The bank is with us in thinking that the stronger markets over the last two months have been driven by:
*Lagging indicators such as strong export and import data and purchasing manager’s indices (PMI) for December-January. The PMIs were also open to different interpretations, we think.
*Restocking ahead of the Chinese New Year as converters sought prompt cargoes (see above chart of China resin inventory levels).
*Turnarounds and outages that signicantly tightened markets. “Over the course of Q4’12/Q1’13, over 5 million tonnes of annualised capacity in the region (c30% of the region’s installed capacity base) was hit by shutdowns,” says HSBC.
But now:
*The turnarounds are coming to an end with a great deal of new capacity coming on-stream. “The peak period for these outages was the first 3-4 weeks of January when PetroRabigh, Saudi Polymers and Borouge 2 were all down at the same time. Supply this year is being added in Asia (China, Singapore), the Middle East and the US. China is adding four new crackers over a 15 month period from Q4’12 to Q4’13, with effective capacity growth of 1.8 million tonnes/year, or 12% of the existing capacity base,” adds HSBC.

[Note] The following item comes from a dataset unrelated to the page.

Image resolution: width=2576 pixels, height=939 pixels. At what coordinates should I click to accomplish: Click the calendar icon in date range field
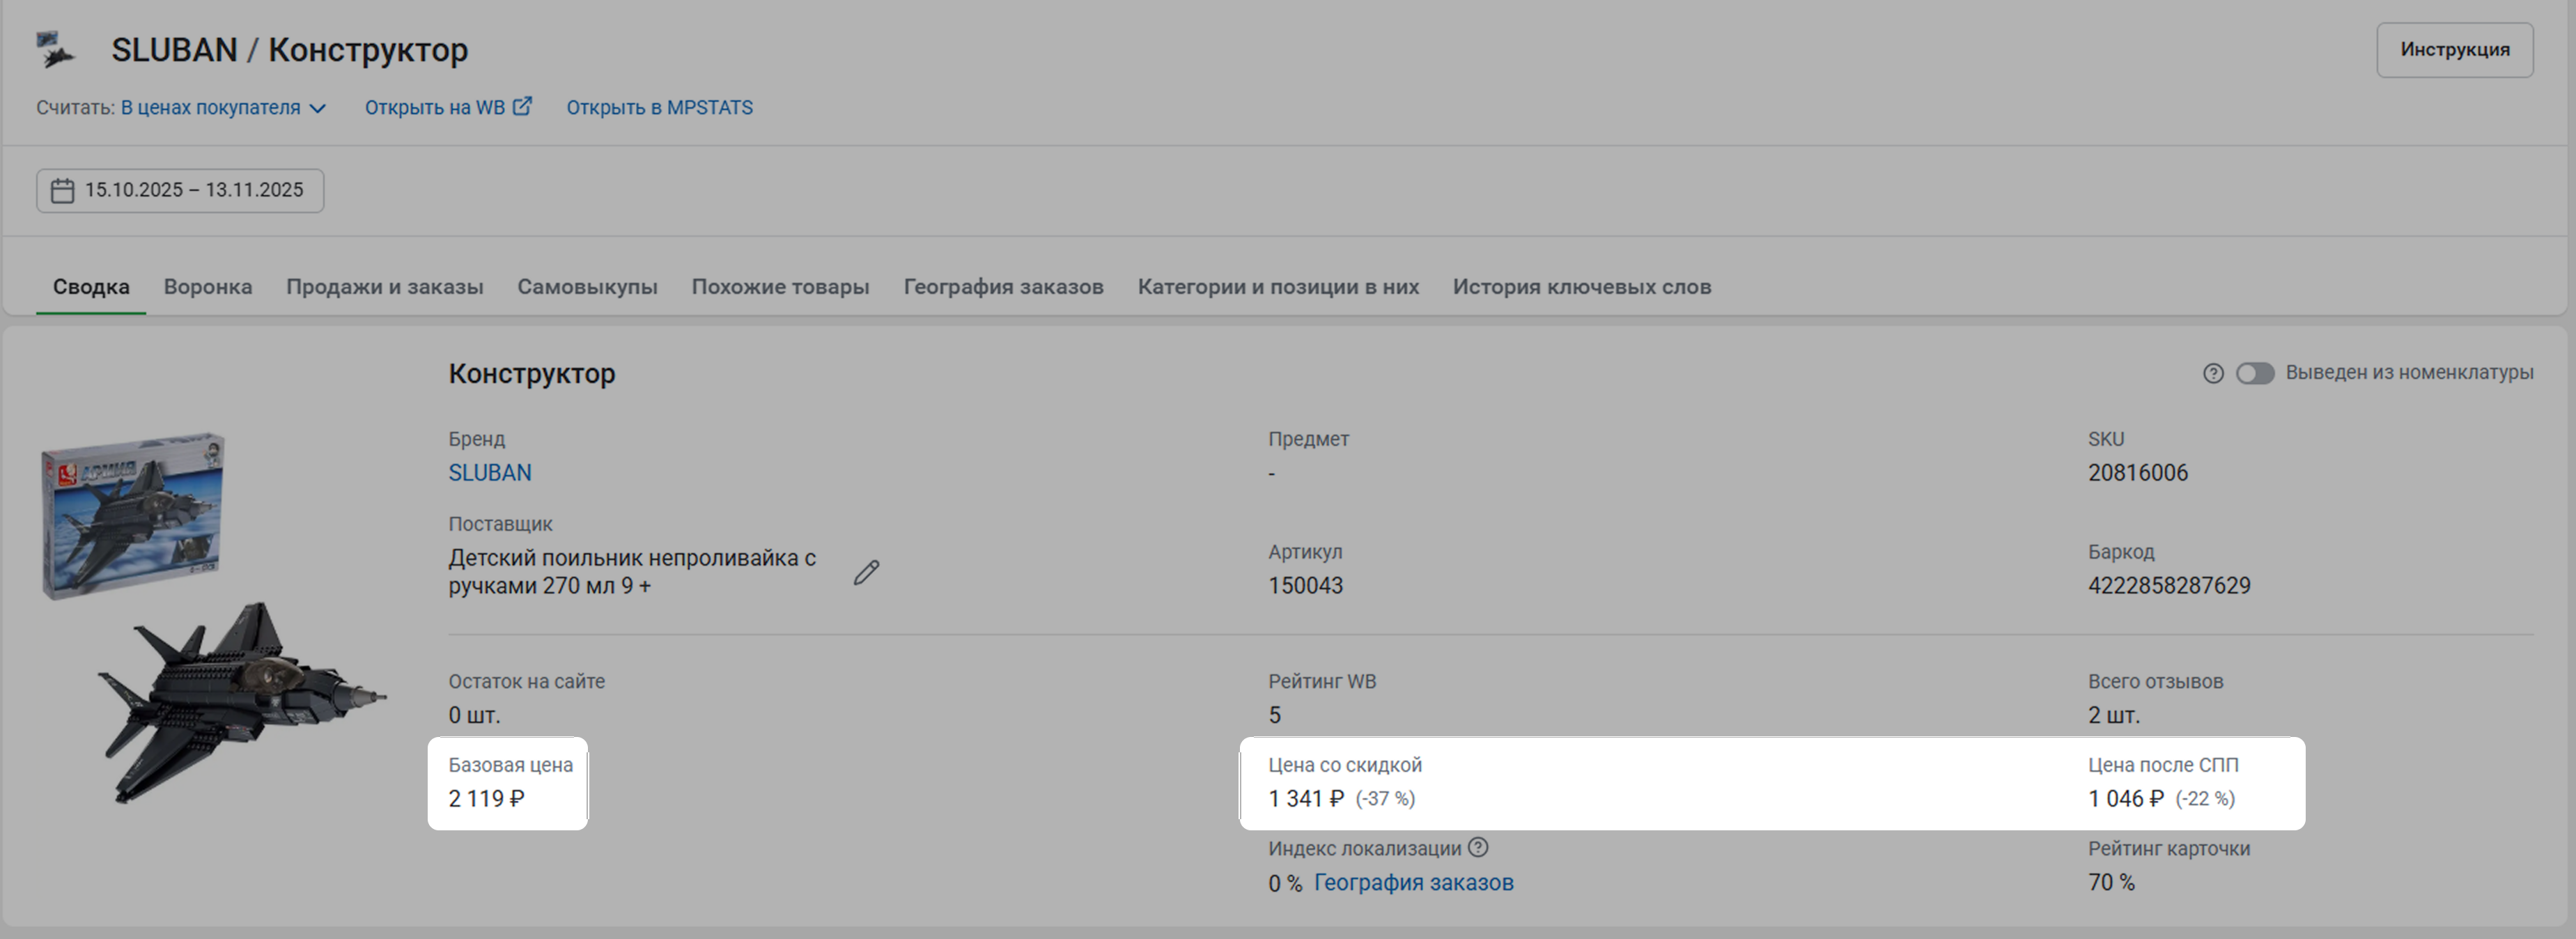(x=62, y=191)
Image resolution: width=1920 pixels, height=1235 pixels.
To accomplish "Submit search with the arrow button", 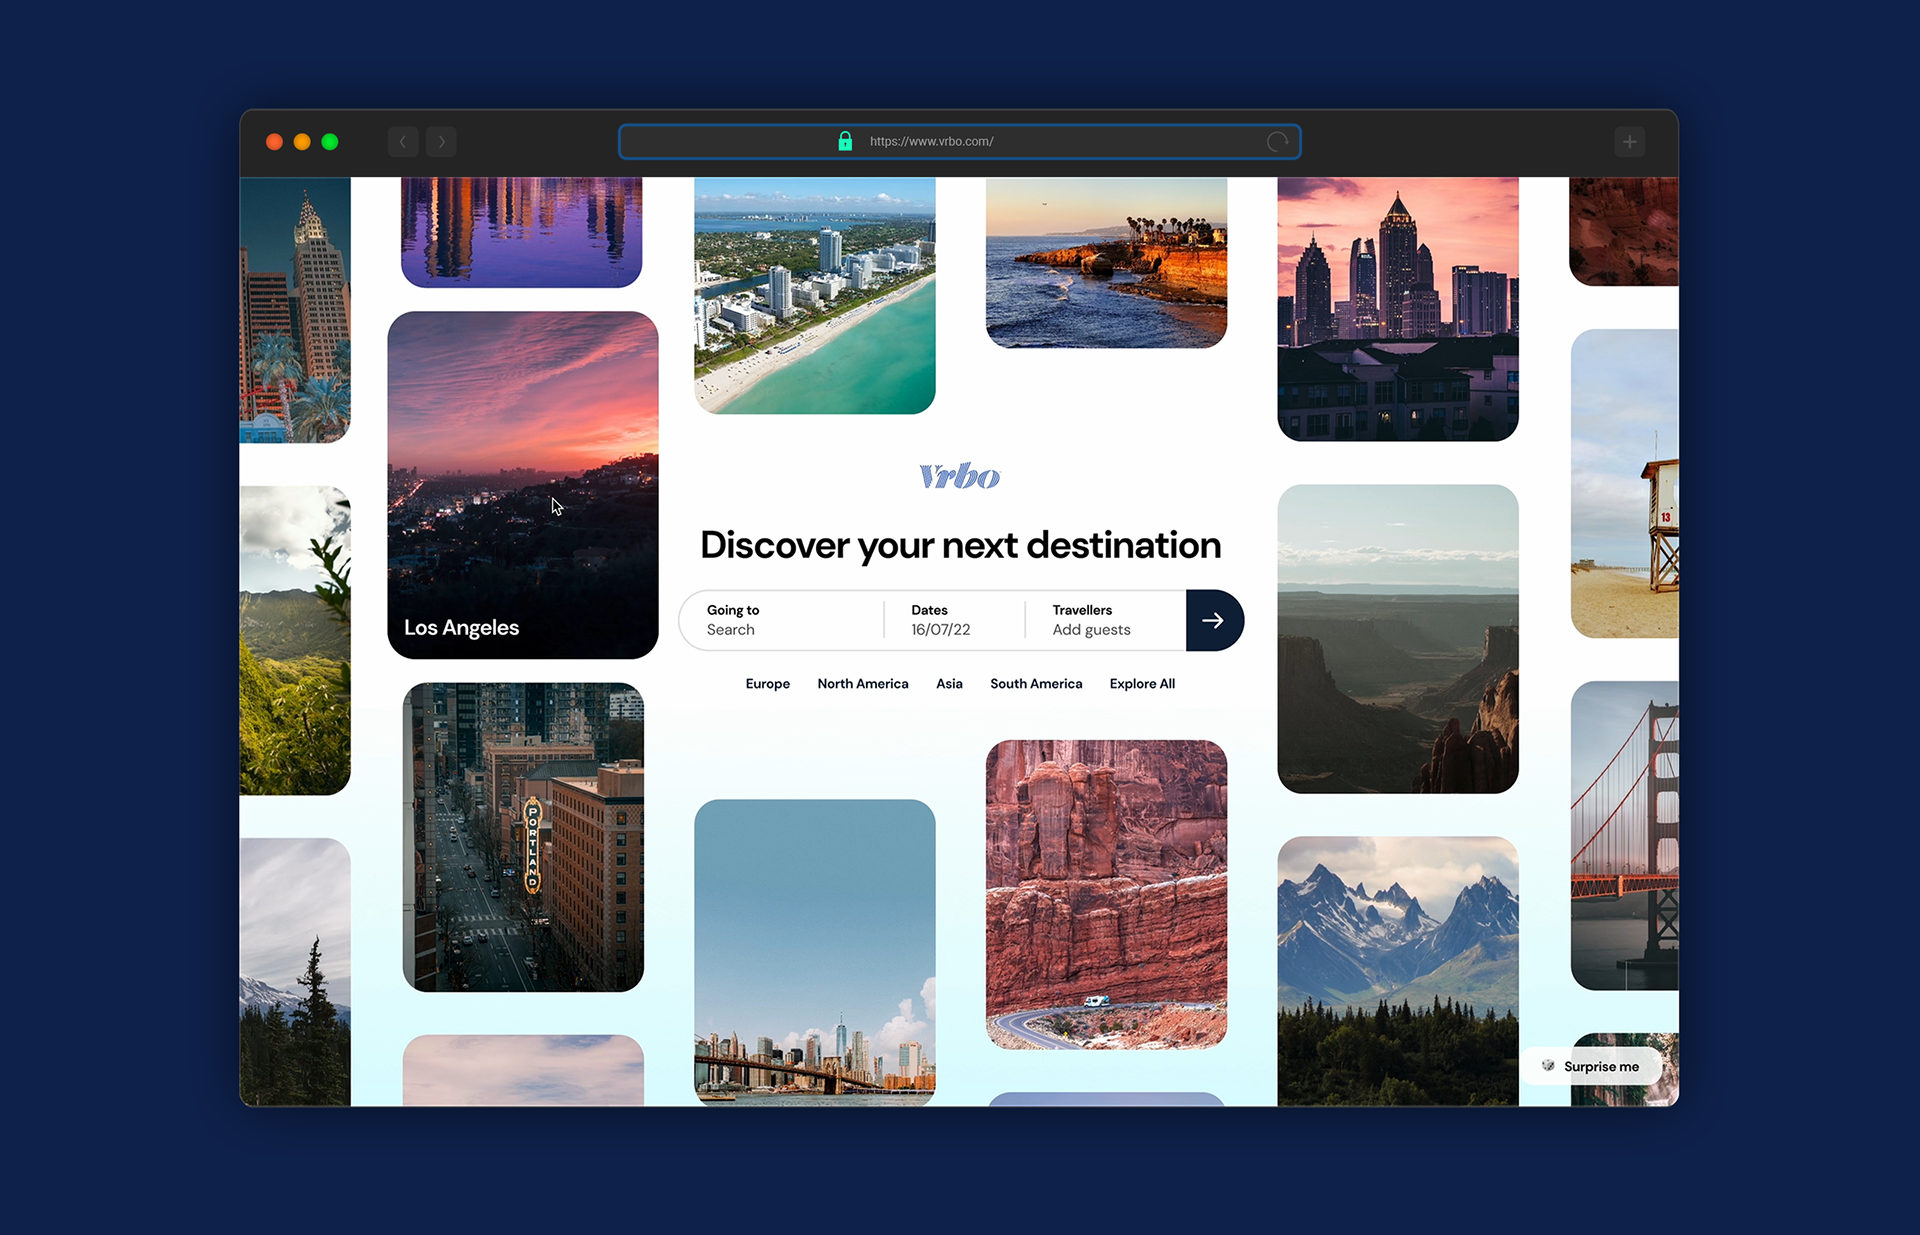I will click(x=1213, y=620).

*It is very unlikely that Chinese growth will be able to do the “heavy lifting” to support all this new capacity because of economic rebalancing in China and a weak export environment. “While it is certainly possible to see Chinese demand grow at a rate of 10%, given a reaccelerating Chinese economy – the CAGR over 2006-12 was 9.8% – it is unlikely that growth will be strong enough to absorb the 1.8m tonnes/year that China is adding and also absorb the c2.2m tonnes/year of capacity being added in Saudi Arabia, Singapore and the US. In order to absorb all of the domestic supply, as well as the new Middle East and US supply, Chinese demand growth would need to average over 15% in 2013, a situation we believe is highly unlikely,” says HSBC. The bank’s base case for growth is 8%, but adds that growth lower than this is possible.
Thus, the best of the year for spreads, and perhaps therefore margins for the higher-cost producers, is over, according to HSBC.
Margins in December-January were hardly worth writing home about.